On behalf of UCSB Geography’s STKO lab members Yingjie Hu, Grant McKenzie, Jiue-An Yang, Song Gao, Amin Abdalla, and Professor Krzysztof Janowicz (Director), Yingjie was presented with 2nd prize for a presentation of “A Linked-Data-Driven Web Portal for Learning Analytics: Data Enrichment, Interactive Visualization, and Knowledge Discovery” in the 2014 LAK Data Challenge which was sponsored by the Association for Computing Machinery (ACM) International Conference on Learning Analytics and Knowledge (LAK), held in Indianapolis, IN, March 24-28.
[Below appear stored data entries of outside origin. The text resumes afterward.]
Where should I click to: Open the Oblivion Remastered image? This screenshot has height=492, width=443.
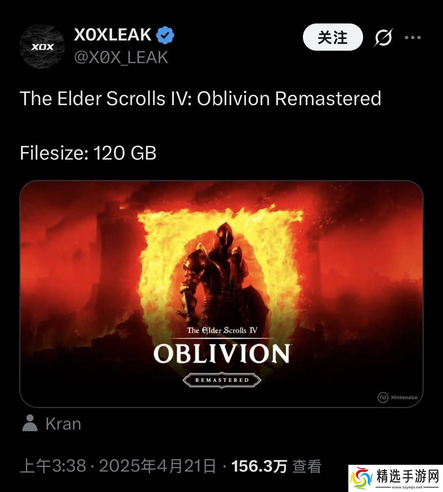point(221,294)
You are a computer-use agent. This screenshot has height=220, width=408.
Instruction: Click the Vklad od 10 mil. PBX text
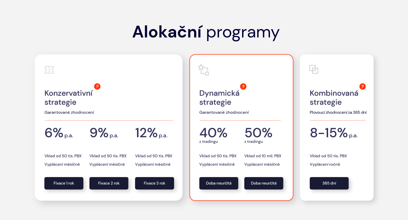pyautogui.click(x=263, y=156)
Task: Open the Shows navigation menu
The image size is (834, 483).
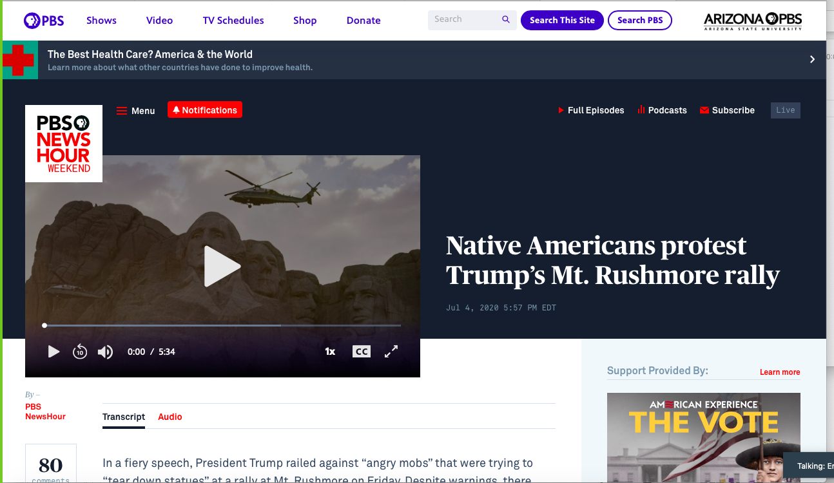Action: (x=101, y=21)
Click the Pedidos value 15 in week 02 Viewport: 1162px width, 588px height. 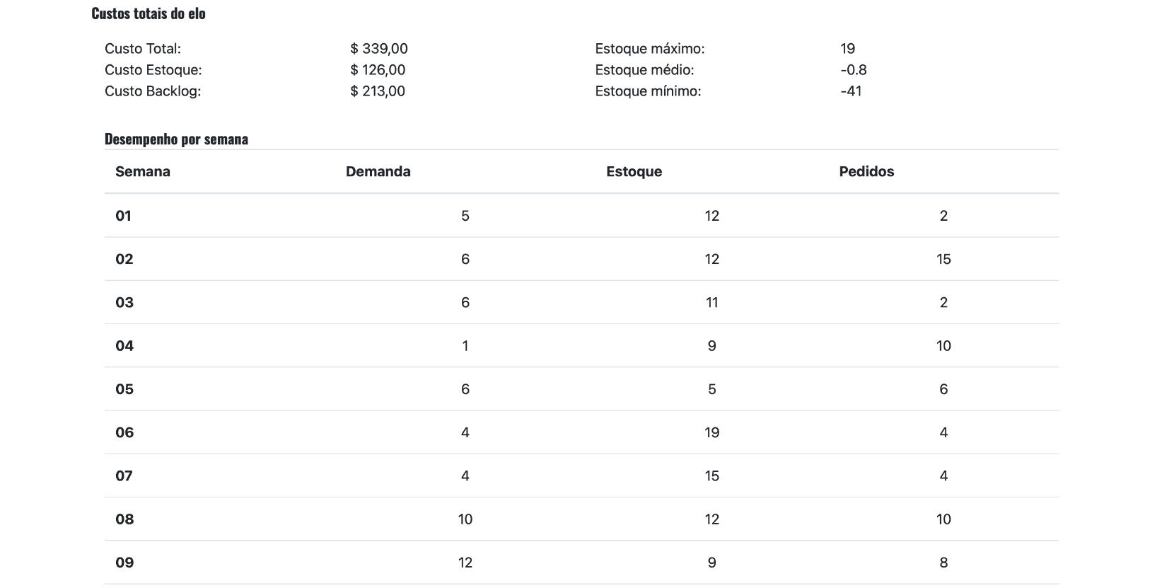pos(943,260)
The LAK Data Challenge presents machine-readable metadata about the publications, researchers, and conferences in the field of learning analytics. The mission of this challenge is to facilitate the understanding of the LAK discipline, such as the evolution of research topics, as well as the collaborative relations among researchers. The work presented by Geography’s Space and Time Knowledge Organization Lab (STKO Lab) is an online scientometrics workbench, called DEKDIV, which offers a number of powerful functional modules to help users explore the LAK dataset and gain more insights. “As a group in the geography department, our work features the functionalities that help discover spatiotemporal patterns from the locations of research institutes and conferences, as well as the geographic relations among them,” Yingjie explains. He goes on to point out that Semantic Web technologies and Natural Language Process (NLP) methods are also employed to extract meaningful information from the full text of each paper to examine the popular topics in this field. Specifically, this online workbench highlights the following functionalities:
- Discovering Geographic Patterns. The Collaborative Institute module (figure 1) represents the coauthorships among research institutes throughout the world and detects some collaboration patterns (e.g., domestic or international collaboration). The Conference Participant module (figure 2) displays the geographic distribution of conference participants throughout the world. The Reference Map module shows the locations of the first authors whose papers have been cited.
- Topic Modeling and Researcher Similarity. As the LAK dataset also provides full text for each paper, we employed the Latent Dirichlet Allocation (LDA) to identify the topics contained in the text. We then combine all the papers of each researcher and use LDA to identify their research interests. Consequently, researchers’ interests can be represented as a probability distribution of topics, and we derive their similarity using cosine distance metrics. The similarities of researchers are then displayed using Multidimensional Scaling (MDS), and a screenshot can be seen in figure 3.
- Recommending Reviewers and Finding Potential Collaborators. Based on the research interests of scholars in the field of LAK, our workbench also provides the functionality to recommend reviewers to a newly submitted paper (figure 4). The system can automatically extract the key concepts from the abstract of the paper and then find researchers who have similar publications, while avoiding interest conflicts (i.e., excluding researchers who have coauthored together before). The Potential Collaborator module (figure 5) can help find researchers who have similar research interests but who may have never collaborated before.
“While we are new to the field of learning analytics, our work received good feedback and comments from the LAK community,” Yingjie noted. “The challenge organization committee commended us for introducing a geographic perspective to the LAK dataset, which helped obtain novel insights.”
Editor’s note: Many thanks to Yingjie for contributing this material.